Interface element data:
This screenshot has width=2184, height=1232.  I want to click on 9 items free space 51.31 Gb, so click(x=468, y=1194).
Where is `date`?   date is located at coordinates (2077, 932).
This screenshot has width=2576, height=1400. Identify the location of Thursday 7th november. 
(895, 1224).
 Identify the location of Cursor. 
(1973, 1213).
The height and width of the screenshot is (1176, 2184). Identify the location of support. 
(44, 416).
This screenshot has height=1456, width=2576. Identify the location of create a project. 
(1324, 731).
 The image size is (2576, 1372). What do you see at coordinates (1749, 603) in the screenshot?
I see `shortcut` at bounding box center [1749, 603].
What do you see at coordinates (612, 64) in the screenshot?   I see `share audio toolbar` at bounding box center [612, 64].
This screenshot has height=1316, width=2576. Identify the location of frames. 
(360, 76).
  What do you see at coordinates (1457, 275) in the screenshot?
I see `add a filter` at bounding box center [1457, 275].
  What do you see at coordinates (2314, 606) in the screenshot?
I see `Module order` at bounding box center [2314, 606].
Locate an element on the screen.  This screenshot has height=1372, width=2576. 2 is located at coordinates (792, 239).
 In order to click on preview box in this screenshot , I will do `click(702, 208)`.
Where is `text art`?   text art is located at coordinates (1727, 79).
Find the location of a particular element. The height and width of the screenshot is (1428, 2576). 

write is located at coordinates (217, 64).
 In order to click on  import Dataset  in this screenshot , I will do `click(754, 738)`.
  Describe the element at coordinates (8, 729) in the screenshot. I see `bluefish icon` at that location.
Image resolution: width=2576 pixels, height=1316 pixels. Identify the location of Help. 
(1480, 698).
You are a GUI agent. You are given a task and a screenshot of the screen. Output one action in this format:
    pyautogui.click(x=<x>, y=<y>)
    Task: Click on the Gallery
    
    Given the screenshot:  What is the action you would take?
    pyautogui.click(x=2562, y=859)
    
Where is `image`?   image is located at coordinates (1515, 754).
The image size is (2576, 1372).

> Exercise goal
Copy all of the data above word for word, with nothing changed.

> Solution to this exercise
This screenshot has width=2184, height=1232.  I want to click on 9 items free space 51.31 Gb, so click(x=468, y=1194).
Where is `date`?   date is located at coordinates (2077, 932).
This screenshot has width=2576, height=1400. Identify the location of Thursday 7th november. 
(895, 1224).
 Identify the location of Cursor. 
(1973, 1213).
The height and width of the screenshot is (1176, 2184). Identify the location of support. 
(44, 416).
This screenshot has height=1456, width=2576. Identify the location of create a project. 
(1324, 731).
 The image size is (2576, 1372). What do you see at coordinates (1749, 603) in the screenshot?
I see `shortcut` at bounding box center [1749, 603].
What do you see at coordinates (612, 64) in the screenshot?   I see `share audio toolbar` at bounding box center [612, 64].
This screenshot has height=1316, width=2576. Identify the location of frames. 
(360, 76).
  What do you see at coordinates (1457, 275) in the screenshot?
I see `add a filter` at bounding box center [1457, 275].
  What do you see at coordinates (2314, 606) in the screenshot?
I see `Module order` at bounding box center [2314, 606].
Locate an element on the screen.  This screenshot has height=1372, width=2576. 2 is located at coordinates (792, 239).
 In order to click on preview box in this screenshot , I will do `click(702, 208)`.
Where is `text art`?   text art is located at coordinates (1727, 79).
Find the location of a particular element. The height and width of the screenshot is (1428, 2576). 

write is located at coordinates (217, 64).
 In order to click on  import Dataset  in this screenshot , I will do `click(754, 738)`.
  Describe the element at coordinates (8, 729) in the screenshot. I see `bluefish icon` at that location.
Image resolution: width=2576 pixels, height=1316 pixels. Identify the location of Help. 
(1480, 698).
You are a GUI agent. You are given a task and a screenshot of the screen. Output one action in this format:
    pyautogui.click(x=<x>, y=<y>)
    Task: Click on the Gallery
    
    Given the screenshot:  What is the action you would take?
    pyautogui.click(x=2562, y=859)
    
Where is `image`?   image is located at coordinates (1515, 754).
The image size is (2576, 1372).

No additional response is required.